▸ Assignment
If a line appears in the data below, it must appear in your answer exactly as given.

▸ Stored records
——

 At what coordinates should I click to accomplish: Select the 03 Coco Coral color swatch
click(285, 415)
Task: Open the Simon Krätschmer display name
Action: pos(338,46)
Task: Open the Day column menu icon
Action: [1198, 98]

——

▸ Your solution
 At what coordinates should I click to accomplish: Select the 03 Coco Coral color swatch
click(285, 415)
Task: Open the Simon Krätschmer display name
Action: pos(338,46)
Task: Open the Day column menu icon
Action: [1198, 98]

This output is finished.